Encore faut-il que les populations lésées le sachent et surtout qu’elles aient les moyens financiers de se défendre face à ces géants. Après un long et coûteux combat juridique, le brevet est parfois annulé. Comme ce fut le cas avec le neem ou margousier d’Inde, 64 brevets au compteur… Il était utilisé comme insecticide agricole, crème de visage et huile de chauffage. Ces annulations de brevets révèlent un problème au niveau du traitement de la demande.

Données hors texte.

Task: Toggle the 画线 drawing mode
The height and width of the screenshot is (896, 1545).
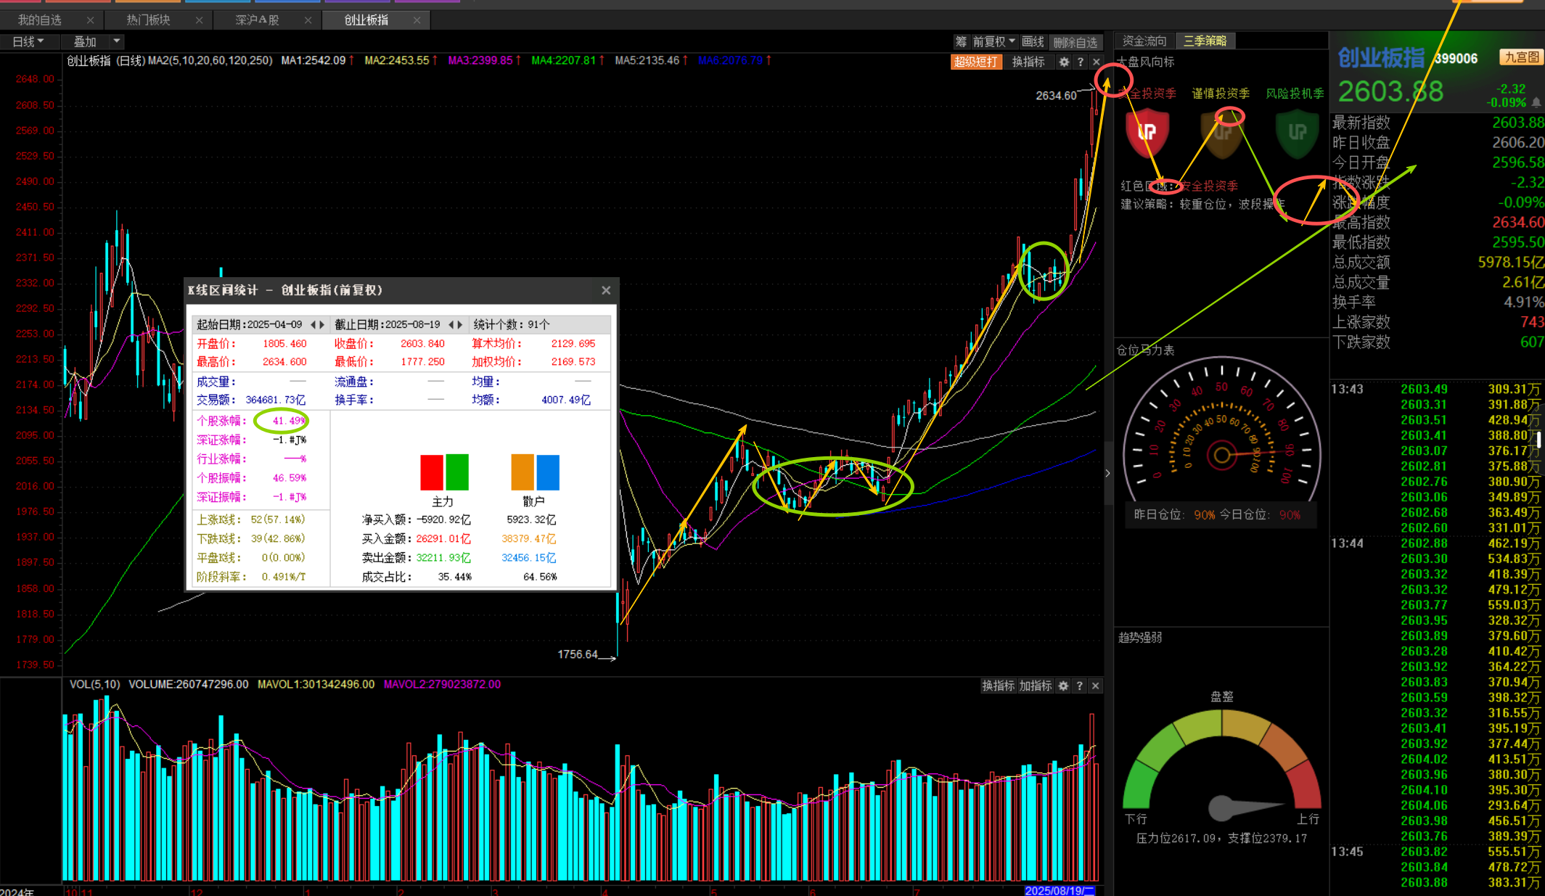Action: point(1033,42)
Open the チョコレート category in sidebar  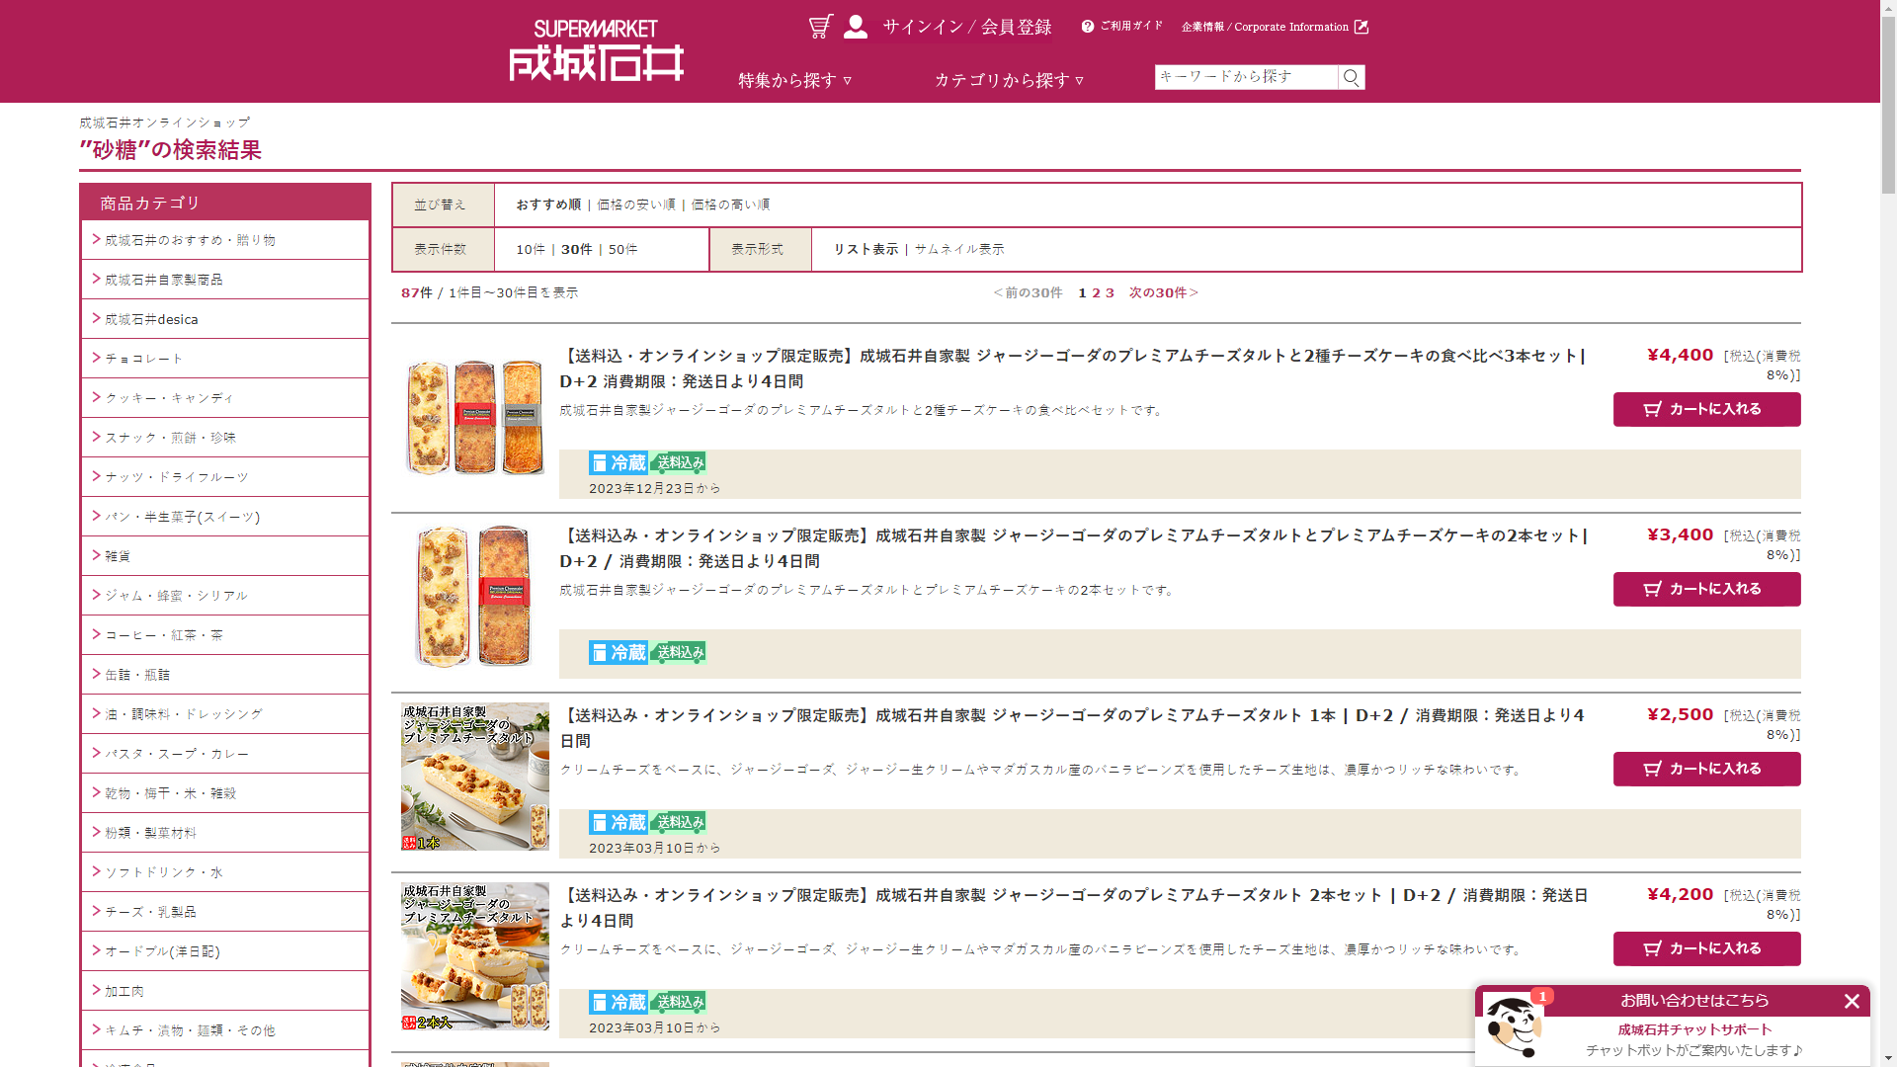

De nombreuses ONG européennes dénoncent aussi la prolifération de brevets sur des plantes et des animaux. Dans leur collimateur: l’Office européen des brevets (OEB). «L’OEB a accordé à Syngenta un brevet sur un poivron qui lui permet de s’approprier une résistance aux insectes copiée sur un poivron sauvage en Jamaïque», décoche Catherine Morand, porte-parole de l’ONG Swissaid. «Il s’agit là d’une imposture, pas d’une invention.» Plusieurs ONG dont Swissaid et la Déclaration de Berne ont fait recours il y a une année contre le brevetage de cette variété de poivron. Un recours encore pendant.